Lpa 2-deficient mouse sham group: LPA 2-deficient mice were harvested and the myocardial infarction model constructed as described in example 1, with 7-0 needled silk passed through the left anterior descending branch without knot, and the other groups were operated on concentric infarcts.
c. Wild mouse myocardial infarction group: a myocardial infarction model is constructed according to the method by taking a SPF-grade BALB/c strain wild mouse (purchased from Beijing Wittingerihua laboratory animal technology Co., Ltd.).

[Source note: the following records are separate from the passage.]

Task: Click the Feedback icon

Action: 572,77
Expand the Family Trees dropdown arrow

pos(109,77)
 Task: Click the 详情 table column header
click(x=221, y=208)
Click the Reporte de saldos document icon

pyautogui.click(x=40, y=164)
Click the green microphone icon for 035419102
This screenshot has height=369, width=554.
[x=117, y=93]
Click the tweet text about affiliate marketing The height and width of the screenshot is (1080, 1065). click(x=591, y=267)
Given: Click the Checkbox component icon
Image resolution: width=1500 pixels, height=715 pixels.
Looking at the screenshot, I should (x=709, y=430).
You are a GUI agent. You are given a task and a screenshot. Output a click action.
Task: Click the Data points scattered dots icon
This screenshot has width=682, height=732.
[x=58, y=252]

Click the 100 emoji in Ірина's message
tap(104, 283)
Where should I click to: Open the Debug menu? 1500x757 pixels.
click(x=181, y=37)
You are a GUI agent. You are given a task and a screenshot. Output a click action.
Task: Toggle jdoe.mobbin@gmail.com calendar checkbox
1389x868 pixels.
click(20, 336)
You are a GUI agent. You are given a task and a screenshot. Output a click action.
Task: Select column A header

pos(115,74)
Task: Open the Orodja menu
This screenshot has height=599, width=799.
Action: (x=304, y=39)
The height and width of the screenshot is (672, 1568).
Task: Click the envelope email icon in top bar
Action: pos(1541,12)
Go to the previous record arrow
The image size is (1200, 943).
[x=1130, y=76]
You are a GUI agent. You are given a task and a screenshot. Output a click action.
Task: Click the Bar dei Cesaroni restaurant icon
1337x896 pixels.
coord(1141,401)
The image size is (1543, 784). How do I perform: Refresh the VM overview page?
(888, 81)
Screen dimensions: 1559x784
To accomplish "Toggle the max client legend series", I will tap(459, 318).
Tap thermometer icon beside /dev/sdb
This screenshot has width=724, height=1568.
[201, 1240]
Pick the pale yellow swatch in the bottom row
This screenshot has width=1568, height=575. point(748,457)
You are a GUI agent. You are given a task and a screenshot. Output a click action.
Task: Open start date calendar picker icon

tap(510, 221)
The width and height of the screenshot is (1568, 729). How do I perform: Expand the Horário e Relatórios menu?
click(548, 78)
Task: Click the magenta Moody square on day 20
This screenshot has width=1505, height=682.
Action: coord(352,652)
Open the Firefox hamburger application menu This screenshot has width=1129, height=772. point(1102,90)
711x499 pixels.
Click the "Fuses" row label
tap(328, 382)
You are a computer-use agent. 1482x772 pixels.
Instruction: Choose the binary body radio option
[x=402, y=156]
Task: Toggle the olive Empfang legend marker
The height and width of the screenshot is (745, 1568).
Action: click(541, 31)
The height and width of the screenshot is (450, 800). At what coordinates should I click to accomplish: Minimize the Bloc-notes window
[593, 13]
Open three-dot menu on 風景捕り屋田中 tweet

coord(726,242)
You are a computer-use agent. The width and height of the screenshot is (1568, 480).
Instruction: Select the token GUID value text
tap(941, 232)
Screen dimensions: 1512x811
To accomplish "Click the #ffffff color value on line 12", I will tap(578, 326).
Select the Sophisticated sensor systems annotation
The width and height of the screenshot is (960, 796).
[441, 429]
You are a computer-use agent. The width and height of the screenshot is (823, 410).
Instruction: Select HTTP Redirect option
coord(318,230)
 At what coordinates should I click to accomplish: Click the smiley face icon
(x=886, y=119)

Lpa 2-deficient mouse myocardial infarction group: LPA 2-deficient mice (mice donated by Jerold Chun, national breed, of Sanford Burnham Prebys medical research center) were used to construct myocardial infarction models.
(3) Experimental methods
Utilizing LPA2 deletion mice and mouse myocardial infarction models, setting a sham operation control group, carrying out cardiac ultrasonic detection on cardiac function 8 weeks after myocardial infarction, carrying out cardiac material taking after ultrasonic treatment, fixing paraformaldehyde for 48 hours, embedding dehydrated paraffin, and determining infarct area by adopting Masson staining. The specific method of Masson staining comprises the following steps: paraffin embedded tissue sections about 3-5 μm thick; baking the slices on a 68 ℃ slice baking machine for 1 hour, and dewaxing; soaking in 2.5% potassium bichromate solution for over 16 hr; flushing tap water for 5 minutes; acid fuchsin dyeing for 5 minutes; separating the color of the phosphotungstic acid for 1-2 minutes; washing with water, dripping aniline blue for dyeing for about 30 seconds, and immediately washing with water; the slices are dehydrated and transparent, sealed by neutral gum, dried in a fume hood and photographed.
(4) Results
Mice were scored for survival 4 weeks after myocardial infarction, and cardiac ultrasounds were performed 8 weeks after surgery, followed by material selection. As can be seen from fig. 1B, mortality of LPA 2-deficient mice was significantly higher after the myocardial infarction than wild-type mice, and fig. 1C and D show that cardiac function was also significantly reduced compared to wild-type mice 8 weeks post-surgery. Masson staining in E and F in figure 1 shows that LPA 2-deficient mice had a larger left ventricular infarct size and thinner infarct wall. The G and H sirius red staining in figure 1 shows increased fibrosis. This is consistent with its reduced cardiac function results. Similarly, vWF and CD31 staining, which are markers for vascular endothelial cells, showed a decrease in the number of blood vessels between the myocardium in the peripheral region of the myocardial infarction in LPA 2-deficient mice (fig. 2).
Example 2
Effect of LPA2 deletion on myocardial regeneration in suckling mice
(1) Establishment of neonatal suckling mouse myocardial infarction model
The second day after birth (P2) of newborn suckling mice was operated. The suckling mice were removed from the nest, isolated from the parents and anesthetized on ice (approximately 2-4 minutes);
fixing the mouse in a lateral decubitus position, and cutting the skin outside the left chest along the parallel direction of the left rib to expose the rib layer in the center of the visual field; cutting off the 2 nd-3 rd intercostal space with a pair of microshear, and opening the space between the upper and lower costal spaces with fine curved forceps to expose heart and lung organs;
carefully pulling the pericardium by using fine straight forceps and curved forceps; the 7-0 silk thread with a needle is used for ligating the blood vessel at the lower margin of the auricle, and after knotting, the rapid ischemia and whitening of the far-end left ventricular myocardium can be seen, which is taken as the basis for successful ligation;
after the ligation is finished, sewing the opened upper and lower ribs by 7-0 silk threads with needles, and sewing the skin by 7-0 silk threads with needles; the incision and surrounding skin were cleaned with 75% alcohol, and the suckling mice were laid flat on a warm heating pad, and returned to the rearing cage after they were awake.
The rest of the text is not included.